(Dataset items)

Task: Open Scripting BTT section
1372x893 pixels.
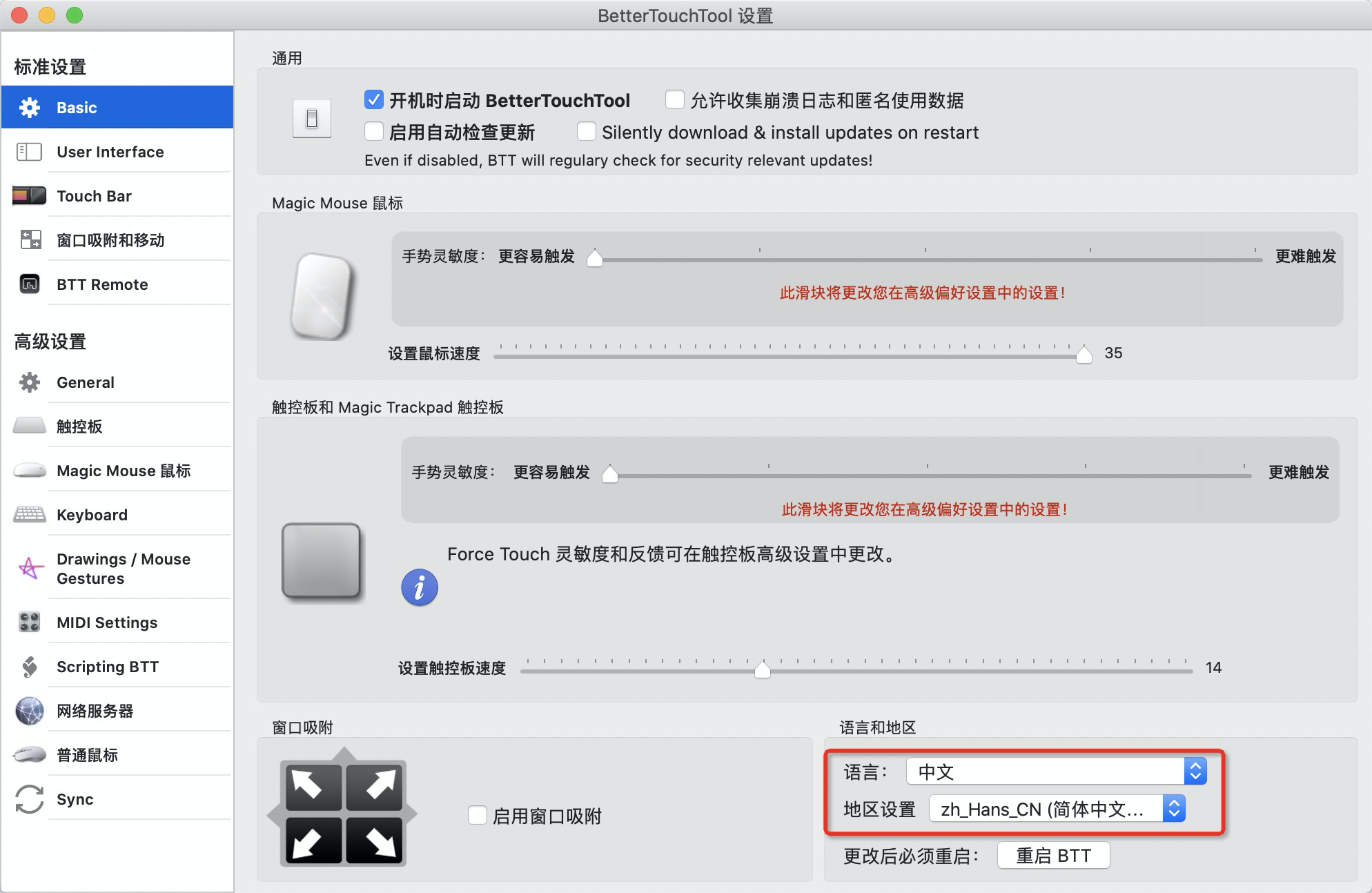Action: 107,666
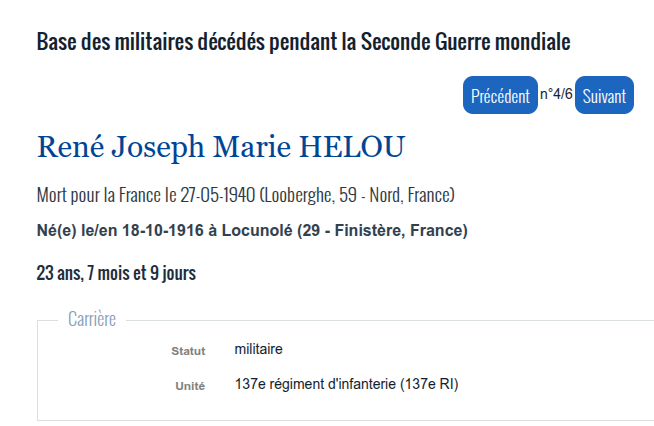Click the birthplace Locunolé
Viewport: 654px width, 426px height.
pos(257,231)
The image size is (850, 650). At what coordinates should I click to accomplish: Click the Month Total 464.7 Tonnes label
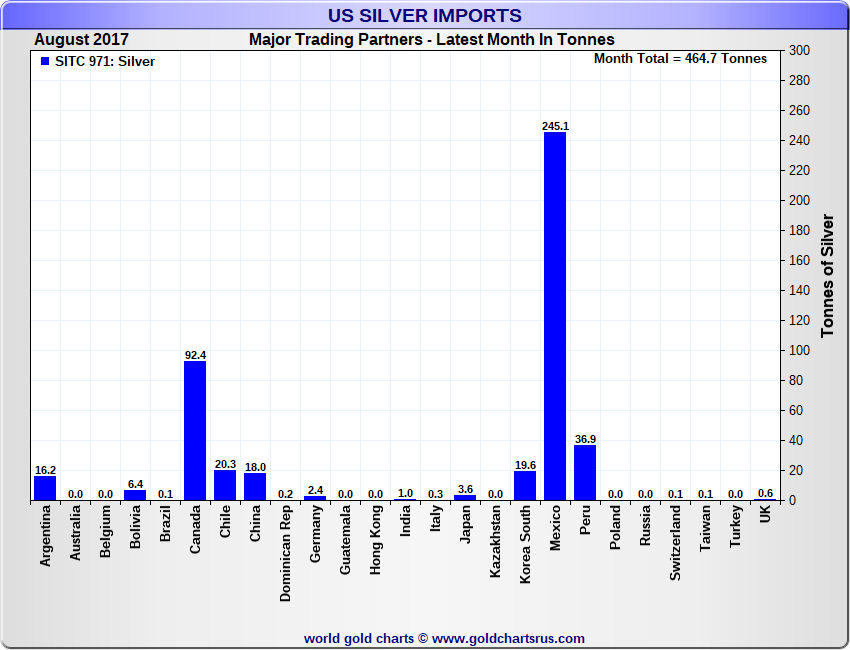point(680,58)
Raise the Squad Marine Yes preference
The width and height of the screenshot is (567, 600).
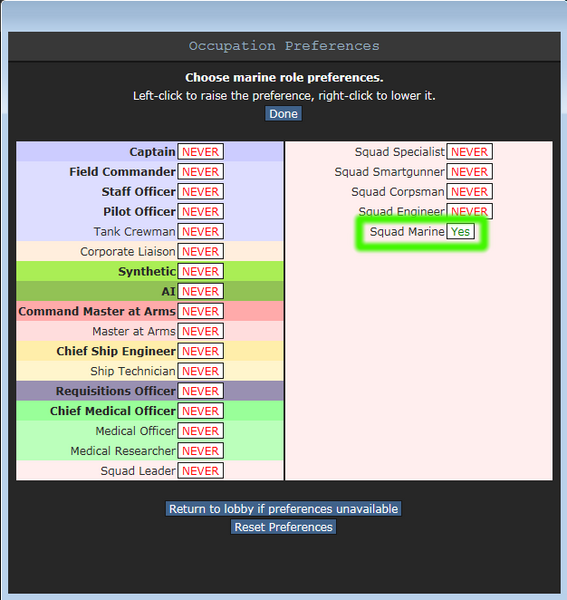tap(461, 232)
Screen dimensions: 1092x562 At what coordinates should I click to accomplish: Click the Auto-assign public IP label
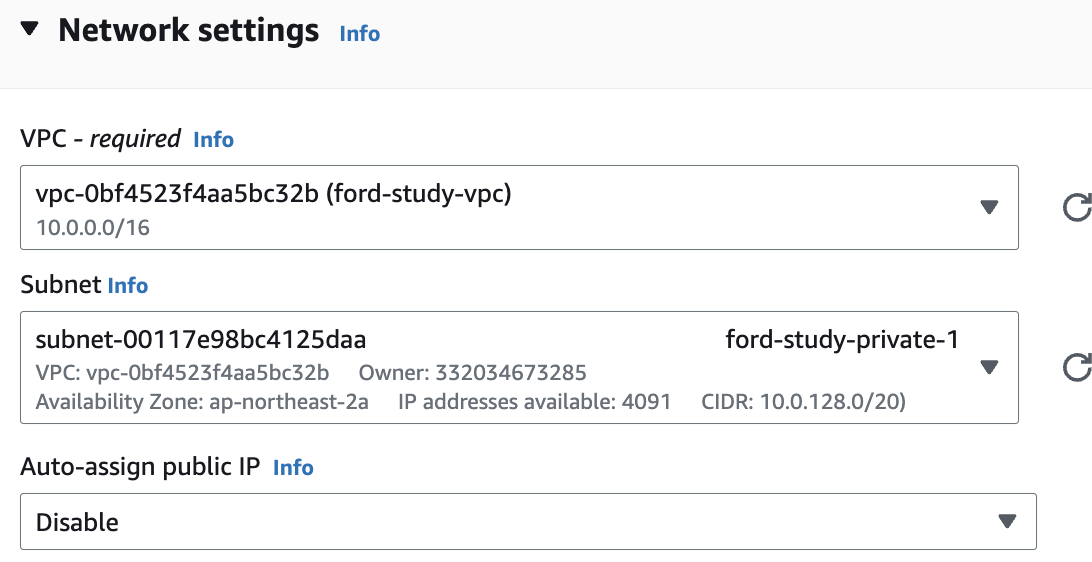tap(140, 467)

PROBLEM DESCRIPTION: Return verbatim every line from the one holding "Raise the Squad Marine Yes preference" to the end of the records above. Do not copy the pictures.

RESPONSE FOR THIS EXERCISE:
Raise the Squad Marine Yes preference
The width and height of the screenshot is (567, 600).
tap(461, 232)
Screen dimensions: 1092x562 At what coordinates should I click to accomplish: Click the Auto-assign public IP label
tap(140, 467)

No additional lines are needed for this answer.